Notwithstanding the Target Market Assessment, distributors (such term to have the same meaning as in the MiFID II Product Governance Requirements) should note that: the price of the Ordinary Shares may decline and investors could lose all or part of their investment; the Ordinary Shares offer no guaranteed income or capital protection; and an investment in the Ordinary Shares is compatible only with investors who do not need a guaranteed income or capital protection, who (either alone or in conjunction with an appropriate financial or other adviser) are capable of evaluating the merits and risks of such an investment and who have sufficient resources to be able to bear any losses that may result therefrom. The Target Market Assessment is without prejudice to the requirements of any contractual, legal or regulatory selling restrictions in relation to the Initial Issue and/or the Share Issuance Programme. Furthermore, it is noted that, notwithstanding the Target Market Assessment, the Joint Bookrunners will only procure investors (pursuant to the Initial Placing and/or any Subsequent Placing) who meet the criteria of professional clients and eligible counterparties.

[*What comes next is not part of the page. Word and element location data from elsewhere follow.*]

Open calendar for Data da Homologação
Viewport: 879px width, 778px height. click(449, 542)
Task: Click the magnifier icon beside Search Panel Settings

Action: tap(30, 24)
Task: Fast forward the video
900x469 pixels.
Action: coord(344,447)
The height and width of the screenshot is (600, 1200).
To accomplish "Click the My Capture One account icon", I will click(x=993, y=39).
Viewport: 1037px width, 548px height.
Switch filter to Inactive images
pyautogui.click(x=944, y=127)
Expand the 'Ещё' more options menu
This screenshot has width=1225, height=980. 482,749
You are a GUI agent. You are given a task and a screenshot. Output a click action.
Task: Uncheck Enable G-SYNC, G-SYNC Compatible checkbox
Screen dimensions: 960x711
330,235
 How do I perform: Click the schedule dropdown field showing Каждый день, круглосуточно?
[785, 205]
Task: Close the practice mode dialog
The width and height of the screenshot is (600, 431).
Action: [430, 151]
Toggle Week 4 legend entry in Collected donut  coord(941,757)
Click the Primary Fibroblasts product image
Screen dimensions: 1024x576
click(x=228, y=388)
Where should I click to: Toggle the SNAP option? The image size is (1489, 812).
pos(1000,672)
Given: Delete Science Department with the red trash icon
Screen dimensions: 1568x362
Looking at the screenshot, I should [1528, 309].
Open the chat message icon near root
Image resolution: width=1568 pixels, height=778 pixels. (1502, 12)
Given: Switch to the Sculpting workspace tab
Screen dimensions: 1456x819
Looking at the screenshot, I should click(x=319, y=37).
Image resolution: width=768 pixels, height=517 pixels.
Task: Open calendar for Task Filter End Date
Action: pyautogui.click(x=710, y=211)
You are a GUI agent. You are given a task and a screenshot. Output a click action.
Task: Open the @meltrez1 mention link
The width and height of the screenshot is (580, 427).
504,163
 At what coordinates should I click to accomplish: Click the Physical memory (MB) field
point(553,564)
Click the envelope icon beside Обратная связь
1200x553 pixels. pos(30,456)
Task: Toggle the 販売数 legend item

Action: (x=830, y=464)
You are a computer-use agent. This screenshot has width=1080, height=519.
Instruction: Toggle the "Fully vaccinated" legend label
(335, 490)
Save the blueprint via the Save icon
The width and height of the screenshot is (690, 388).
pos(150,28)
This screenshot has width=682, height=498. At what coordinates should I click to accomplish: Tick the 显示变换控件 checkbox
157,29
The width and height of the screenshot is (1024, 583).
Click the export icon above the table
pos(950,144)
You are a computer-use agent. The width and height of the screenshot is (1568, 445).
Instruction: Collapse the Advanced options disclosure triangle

For the avoidance of doubt, the Target Market Assessment does not constitute: (a) an assessment of suitability or appropriateness for the purposes of EU MiFID II or UK MiFID II; or (b) a recommendation to any investor or group of investors to invest in, or purchase, or take any other action whatsoever with respect to the Ordinary Shares.
Each distributor is responsible for undertaking its own target market assessment in respect of the Ordinary Shares and determining appropriate distribution channels.